Text section:
Well, maybe there is simply no "best" solution. If we want to have something working on as many platforms as possible, we might be forced to do something like

if (sysfs_works()) {
  do_sysfs();
}
else if (msr_works()) {
  do_msr();
}
else if (...)

philipheinisch · 2019-02-28T09:35:57Z

That might very well be the case. For now, the MSR approach might be the easiest, as the necessary MSR read functions are already implemented.

ranocha · 2019-03-01T04:56:53Z

If we unify the interface for power/temperature/etc. logging, we should also unify the command line options. This would also simplify the testing and application of toolkitICL.

ranocha · 2019-03-01T06:04:17Z

Adding really good CI tests might be a bit problematic, since the low-level MSR tools are not really supported in VMs. On my machines, the output is simply zero for all variables. Thus, we cannot test the output reliably. Nevertheless, I will add some tests of the basic functionality later.

ranocha · 2019-03-10T15:34:42Z

Let's see whether github recognises this message: Commits included here close #21.

philipheinisch · 2019-03-12T14:47:50Z

Theoretically this should be enough to merge this PR or is there still something missing?

ranocha · 2019-03-12T14:58:16Z

I will have a look at the new commits soon.
What's the problem with concurrent power and temperature logging you mentioned earlier (in #20)?

Exercise instructions:
(a) Answer these questions from the toolkitICL thread:
(i) Why might the MSR approach be the easiest option for now?
(ii) According to ranocha, what is the output for all variables on ranocha's machines?
(iii) Which issue number do the included commits close?
(b) Duplicate everything in the toolkitICL thread from "philipheinisch · 2019-02-28T09:35:57Z" down to "application of toolkitICL.".
Use only the toolkitICL thread above to respond.

Information shown:

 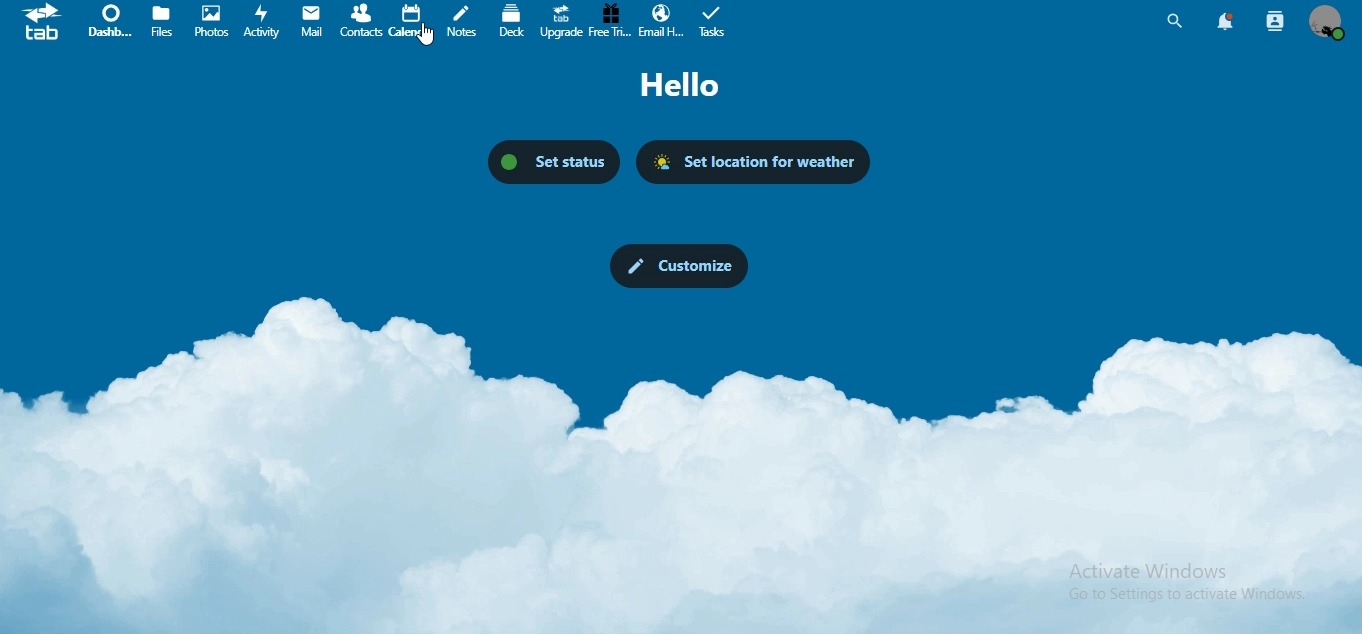 What do you see at coordinates (758, 163) in the screenshot?
I see `set location for weather` at bounding box center [758, 163].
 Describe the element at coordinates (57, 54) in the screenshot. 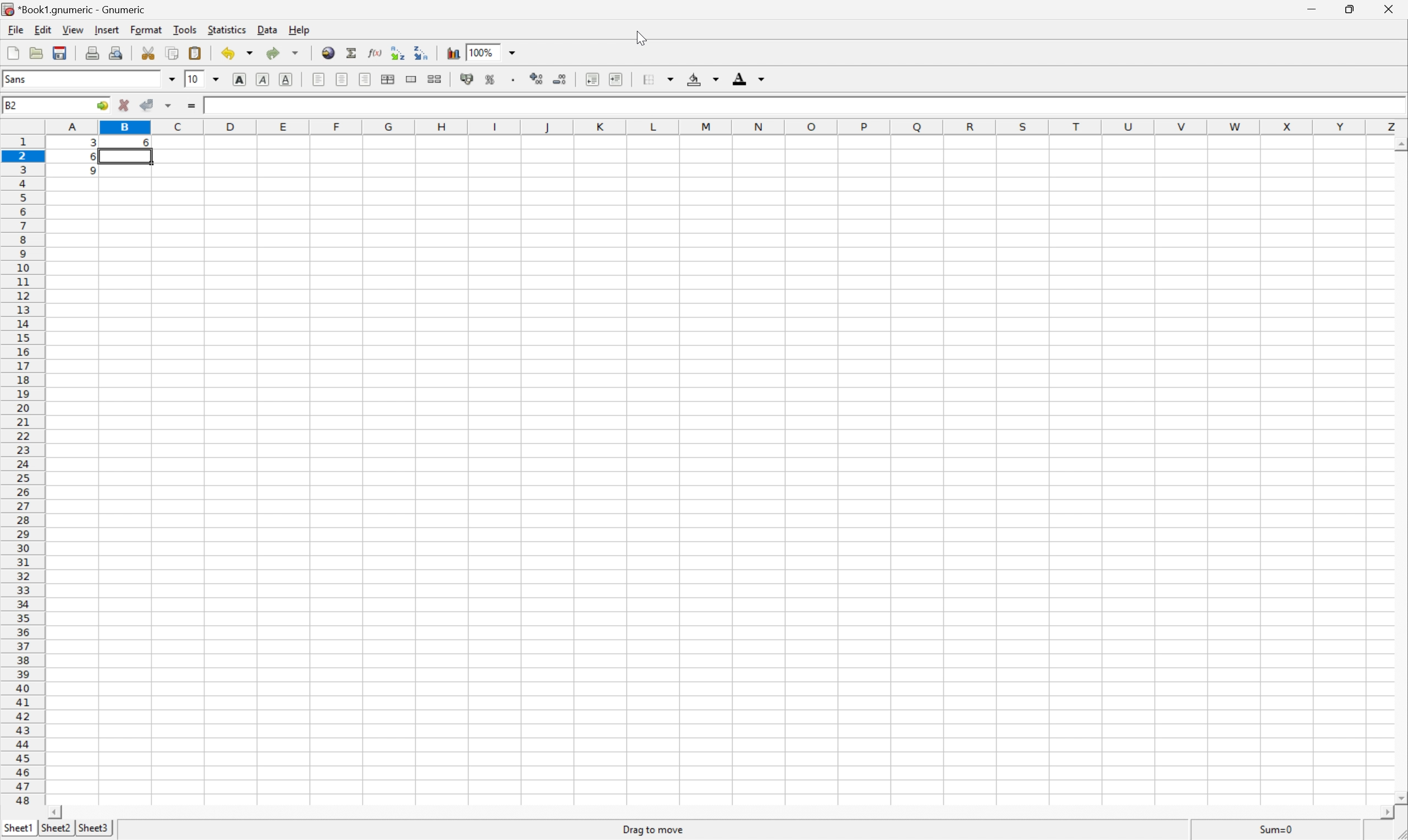

I see `Save current workbook` at that location.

The answers:
(a)
(i) The necessary MSR read functions are already implemented.
(ii) The output is zero.
(iii) #21

(b)
philipheinisch · 2019-02-28T09:35:57Z

That might very well be the case. For now, the MSR approach might be the easiest, as the necessary MSR read functions are already implemented.

ranocha · 2019-03-01T04:56:53Z

If we unify the interface for power/temperature/etc. logging, we should also unify the command line options. This would also simplify the testing and application of toolkitICL.